Incremental changes made at the Publisher flow to Subscribers according to the schedule of the Distribution Agent, which can run continuously for minimal latency, or at scheduled intervals. Because changes to the data must be made at the Publisher (when transactional replication is used without immediate updating or queued updating options), update conflicts are avoided. Ultimately, all Subscribers will achieve the same values as the Publisher. If immediate updating or queued updating options are used with transactional replication, updates can be made at the Subscriber, and with queued updating, conflicts might occur. 
The following illustration shows the principal components of transactional replication.

Transactional replication components and data flow

Initial Dataset

Before a new transactional replication Subscriber can receive incremental changes from a Publisher, the Subscriber must contain tables with the same schema and data as the tables at the Publisher. The initial dataset is typically a snapshot that is created by the Snapshot Agent and distributed and applied by the Distribution Agent. The initial dataset can also be supplied through a backup or other means, such as SQL Server Integration Services. 
When snapshots are distributed and applied to Subscribers, only those Subscribers waiting for initial snapshots are affected. Other Subscribers to that publication (those that have already been initialized) are unaffected.

Concurrent Snapshot Processing

Snapshot replication places shared locks on all tables published as part of replication for the duration of snapshot generation. This can prevent updates from being made on the publishing tables. Concurrent snapshot processing, the default with transactional replication, does not hold the share locks in place during the entire snapshot generation, which allows users to continue working uninterrupted while replication creates initial snapshot files.

Snapshot Agent

The procedures by which the Snapshot Agent implements the initial snapshot in transactional replication are the same procedures used in snapshot replication (except as outlined above with regard to concurrent snapshot processing). 
After the snapshot files have been generated, you can view them in the snapshot folder using Microsoft Windows Explorer.

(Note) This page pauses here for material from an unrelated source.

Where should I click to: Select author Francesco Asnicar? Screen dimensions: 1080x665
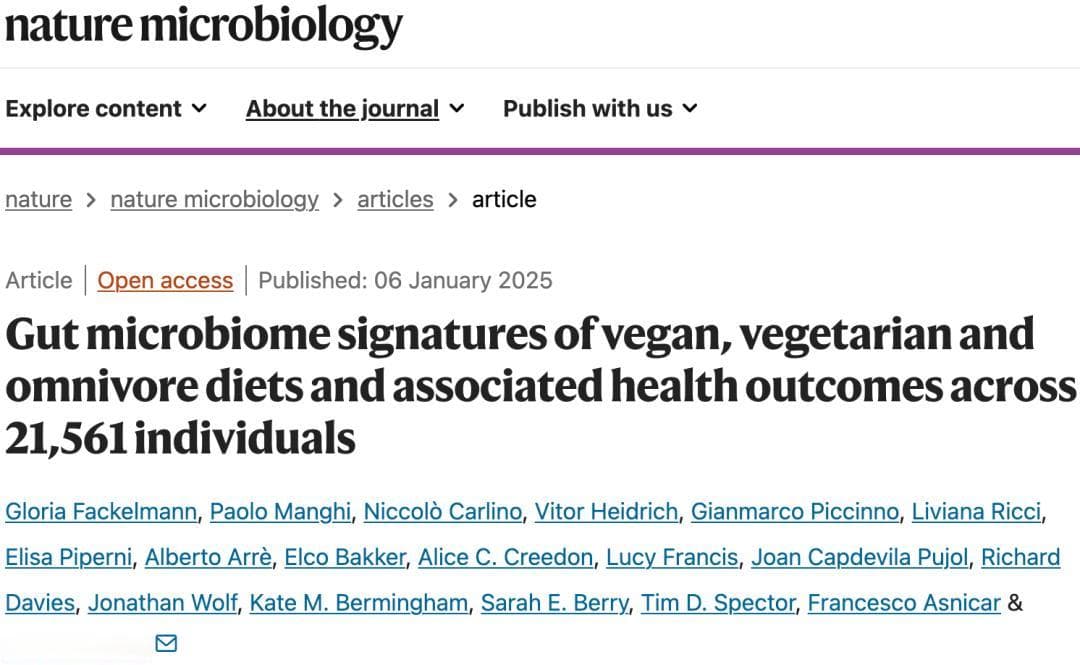tap(904, 602)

Modifying Data and the Log Reader Agent

The Log Reader Agent runs at the Distributor; it typically runs continuously, but can also run according to a schedule you establish. When executing, the Log Reader Agent first reads the publication transaction log (the same database log used for transaction tracking and recovery during regular SQL Server Database Engine operations) and identifies any INSERT, UPDATE, and DELETE statements, or other modifications made to the data in transactions that have been marked for replication. Next, the agent copies those transactions in batches to the distribution database at the Distributor. The Log Reader Agent uses the internal stored procedure sp_replcmds to get the next set of commands marked for replication from the log. The distribution database then becomes the store-and-forward queue from which changes are sent to Subscribers. Only committed transactions are sent to the distribution database.
After the entire batch of transactions has been written successfully to the distribution database, it is committed. Following the commit of each batch of commands to the Distributor, the Log Reader Agent calls sp_repldone to mark where replication was last completed. Finally, the agent marks the rows in the transaction log that are ready to be purged. Rows still waiting to be replicated are not purged.
Transaction commands are stored in the distribution database until they are propagated to all Subscribers or until the maximum distribution retention period has been reached. Subscribers receive transactions in the same order in which they were applied at the Publisher.

Distribution Agent

The Distribution Agent runs at the Distributor for push subscriptions and at the Subscriber for pull subscriptions. The agent moves transactions from the distribution database to the Subscriber. If a subscription is marked for validation, the Distribution Agent also checks whether data at the Publisher and Subscriber match. 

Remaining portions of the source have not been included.